Éviter de mettre les entrepreneurs en concurrence
Chez Oxalis, on trouve des « comptes projet », pour permettre des collaborations ponctuel entre salariés, ou des activités collectives. Exemple : la marque Switch, qui regroupe des ingénieurs membres de la coopérative d’entrepreneurs, pour des projets inscrits dans la durée. Le réseau peut ainsi répondre à plus de 250 offres de marchés publics par an pour des budgets allant jusqu’à 250 000 euros. Certaines CAE ont poussé à l’extrême cette approche et font de la prospection pour leurs entrepreneurs. C’est le cas de Coopetic, une CAE créée à Paris en 2010, spécialisée dans les métiers du web, de l’audiovisuel et de l’innovation. Elle s’est dotée de sa propre société de production et d’une agence de communication interne. « C’est la seule manière que l’on a trouvé pour permettre à tous de travailler et facturer, reconnaît Anita Protopappas, gérante et fondatrice. Cela évite de mettre les entrepreneurs de la CAE en concurrence entre eux. »

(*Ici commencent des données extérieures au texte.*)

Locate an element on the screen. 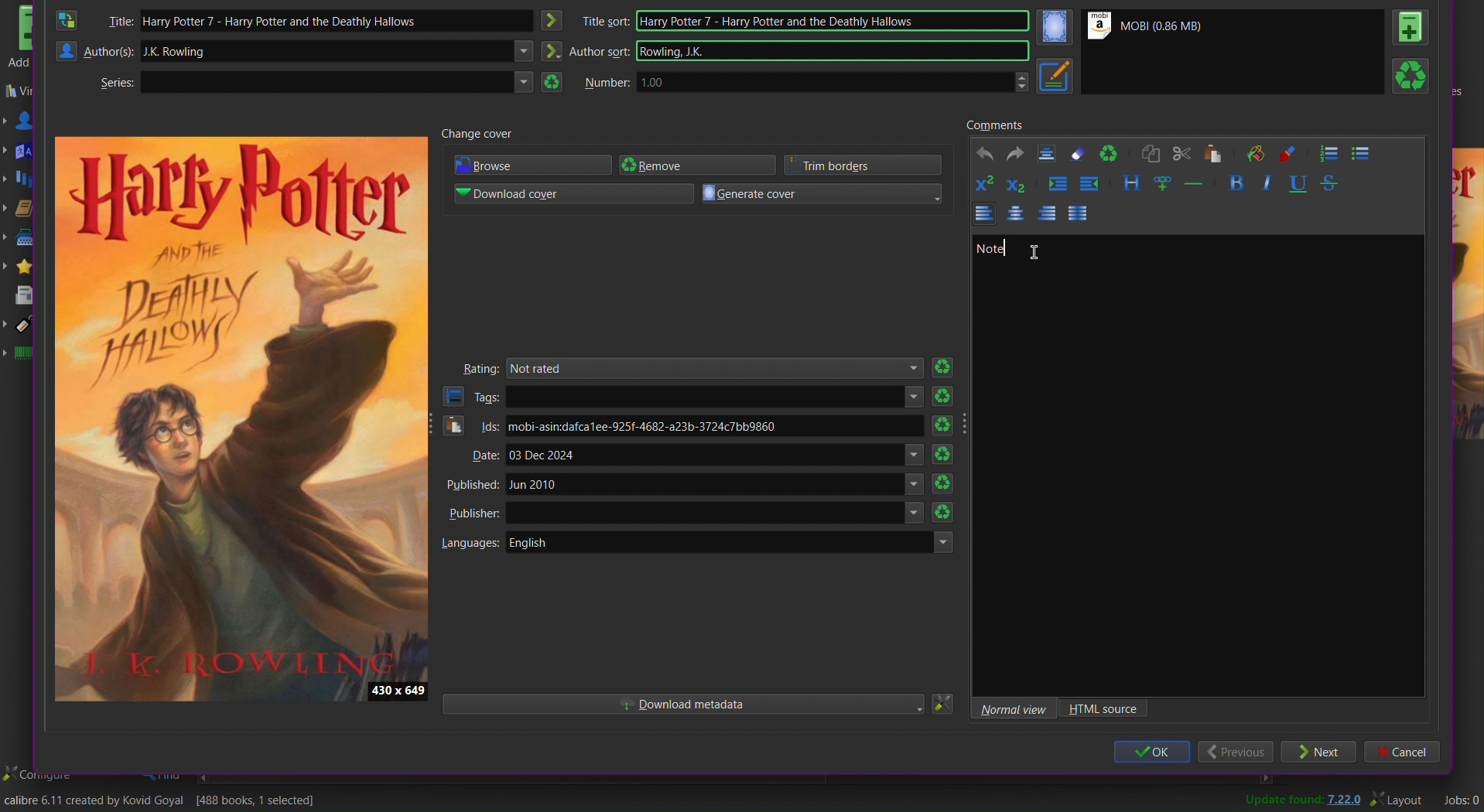  Jobs is located at coordinates (1459, 799).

N’empêche, en 2012, quelque 2 000 personnes ont quitté une CAE. Un tiers a transféré son activité sous un statut « classique », un tiers a retrouvé un emploi salarié, les autres ont jeté l’éponge. En revanche, seules 8 CAE ont mis la clé sous la porte depuis 1995. Autre aspect important : les entrepreneurs-salariés sont invités à devenir sociétaires de leur Coopérative d’activité et emploi, comme dans toute coopérative de salariés. Aujourd’hui, un quart des 5 000 entrepreneurs membres d’une CAE sont « associés ». Très peu, comparé aux coopératives classiques. Mais bon nombre de CAE se sont créées entre 2006 et 2010 et sont donc encore jeunes. Et les CAE qui font davantage d’accompagnement sont celles qui génèrent moins de chiffre d’affaires et ont moins de ressources. Elles financent l’accompagnement grâce à de subventions publiques – à 100 % au lancement, entre 30% et 50% ensuite. Celles-ci sont liées au nombre d’entrepreneurs accueillis. « Ce qui pousse les CAE à rentrer dans une logique de flux, avec un taux de turnover conséquent et un fonctionnement comme tremplin de nouveaux entrepreneurs », analyse François Noguet, coordinateur du réseau Coopérer pour entreprendre.

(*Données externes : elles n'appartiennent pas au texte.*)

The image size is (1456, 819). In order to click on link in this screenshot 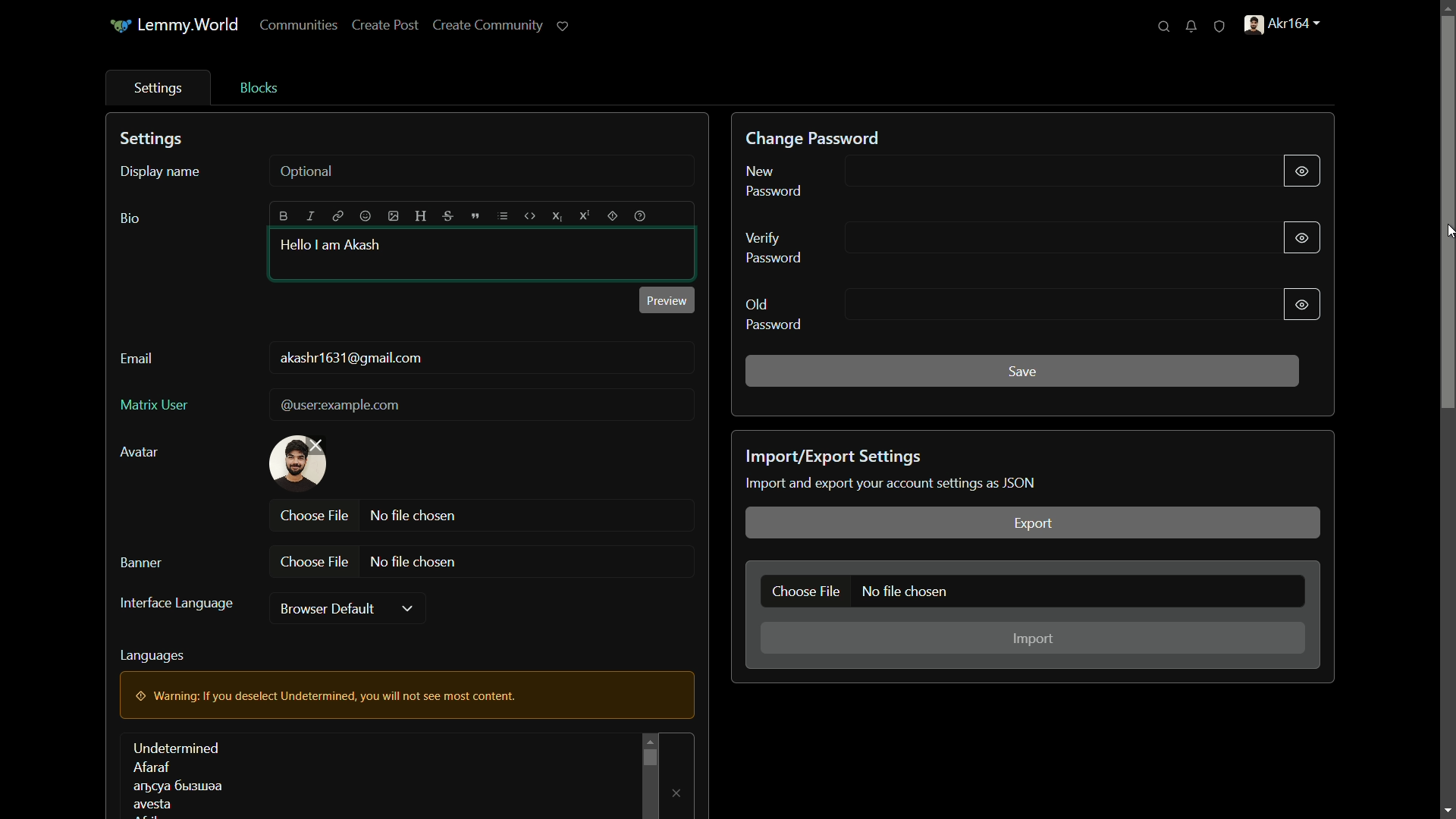, I will do `click(339, 215)`.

Laboratoires d’un nouveau rapport au travail
Beaucoup plus strictes à l’accueil, les CAE du réseau Copéa affichent un taux de sociétariat beaucoup plus élevé : 106 sociétaires sur 180 salariés à Oxalis. « Nous tenons à ce que chaque entrepreneur intègre la vie collective de la coopérative, précise Anne-Laure Desgris. C’est pourquoi les nouveaux entrants s’engagent dès le départ à devenir associés au but de trois ans ». Une condition qui pourrait bientôt s’appliquer à toutes les CAE de France. Selon le texte de la future loi sur l’Économie sociale et solidaire – approuvé par le Sénat et dont le passage à l’Assemblée nationale est prévu au printemps 2014 – les entrepreneurs des CAE seront désormais obligés de venir sociétaires au but de trois ans [4].
La loi prévoit aussi la généralisation du Contrat d’appui au projet d’entreprise (CAPE) à l’ensemble des CAE. Une façon de reconnaitre leur rôle de « couveuse d’activité ». Grâce à un cadre plus stable et à une reconnaissance légale, le nombre de CAE devrait tripler voir quadrupler dans les années à venir, selon le souhait du ministre délégué à l’Économie sociale et solidaire, Benoît Hamon. Une perspective qui ne va forcement pas dans le sens espéré par Stéphane Veyer, directeur de Coopaname : « Notre objectif n’est pas d’avoir 40 000 entrepreneurs dans des CAE. Mais plutôt qu’on s’inspire du projet politique des CAE pour remettre en discussion les liens de subordination et la relation de pouvoir dans le travail ». Les CAE, entre entrepreneuriat et salariat, viennent déjà questionner, modestement, notre rapport au travail et à l’emploi.